The Los Angeles City Council on Tuesday approved a donation of two police dogs after declining the request three months ago when a council member raised concerns about Jurupa Valley-based Adlerhorst International, the company that is providing the animals.
The vote was 9-5, with council members Eunisses Hernandez, Katy Yaroslavsky, Heather Hutt, Nithya Raman and Hugo Soto-Martinez opposed.
“We received assurances from the company, LAPD and others — Intent does not erase impact,” Hernandez said. “Assurances do not remove the historical weight and trauma that the name Adlerhorst still carries.”
“We as a city should not pick and choose whom we protect and how. We cannot risk embedding dangerous patterns of insensitivity in our institutions,” she added.
In June, Councilman Bob Blumenfield, who is Jewish, requested that the council hold off on the donation and send it back to the Public Safety Committee for further scrutiny due to the word Adlerhorst’s relation with Adolf Hitler and Nazi history.
On Aug. 27, the five-member committee voted 4-1 to approve the donation, with Councilman Hugo Soto-Martinez opposing it.
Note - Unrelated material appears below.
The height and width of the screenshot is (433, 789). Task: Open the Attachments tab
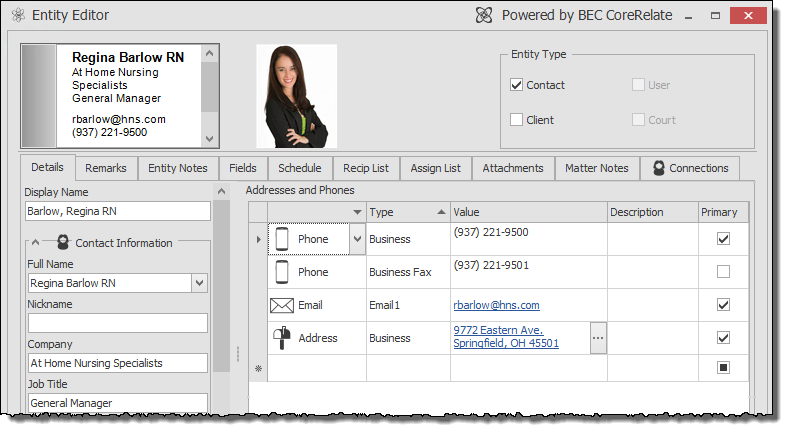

In a letter to the committee, Blumenfield expressed his support for the donation after looking into the matter.
“… I could not vote in favor of doing business with, or even, accepting a donation from, a company that was intentionally glorifying Hitler and I needed time to research and understand why the company was using such a name,” the letter read.
Blumenfield said he met with Los Angeles Police Department officials and the owner of Adlerhorst to learn more about the history of the company and the origin of its use of the name. The owner personally assured Blumenfield that the company’s name was not intended to have any connection to Hitler.
A representative for Adlerhorst told City News Service that owner Michael Reaver met Blumenfield and discussed the issue.
“The current owner told me about how his father named the company after the bloodline of the original dog that inspired the creation of the company, and how he and his father abhor Hitler’s ideology,” the councilman wrote.
Blumenfield also noted he spoke with a representative of the Anti-Defamation League, an organization that tracks neo-Nazis and extremists. According to the league, there are no known ties between the owner or the company to neo-Nazis or other antisemitic extremists groups.
“While I still have some concern about the name awakening traumatic feelings in survivors or family members of survivors, I am satisfied that there is no intended or actual association of Adlerhorst International, LLC to Hitler, his ideology or anti-Semitism,” according to Blumenfield’s letter.
Earlier this year, the Board of Police Commissioners approved a transmittal regarding the donation of the two dogs — with a value of $26,900 — for the Metropolitan Division’s K-9 Platoon. According to the department, the two dogs would replace another pair who have retired out of the program due to old age and health concerns.
The L.A. Police Foundation is an independent, not-for-profit organization that provides funding and support to the LAPD. Donations from the foundation have helped the department update technology and conduct specialized training.
An invoice transmitted to the council states that the dogs would be coming from Adlerhorst International, located at 3951 Vernon Ave. in Jurupa Valley.
In 2021, Vice News reported on the company, which it described as one of the “biggest K-9 training facilities in the country, supplying dogs for more than 300 police agencies.”
Adlerhorst, which means “Eagle’s Nest” in German, was a World War II bunker complex built to hide Hitler in the Bavarian Alps. The location also served as Hitler’s command post in December 1944 and January 1945.
Vice reported that Reaver, a pioneering police K-9 trainer, had been sued dozens of times related to alleged injuries caused by the dogs that come from his facility. Reaver has denied allegations of racism in the past, saying the company’s name comes from a German kennel where he bought a dog in the 1960s. He launched his company in 1976.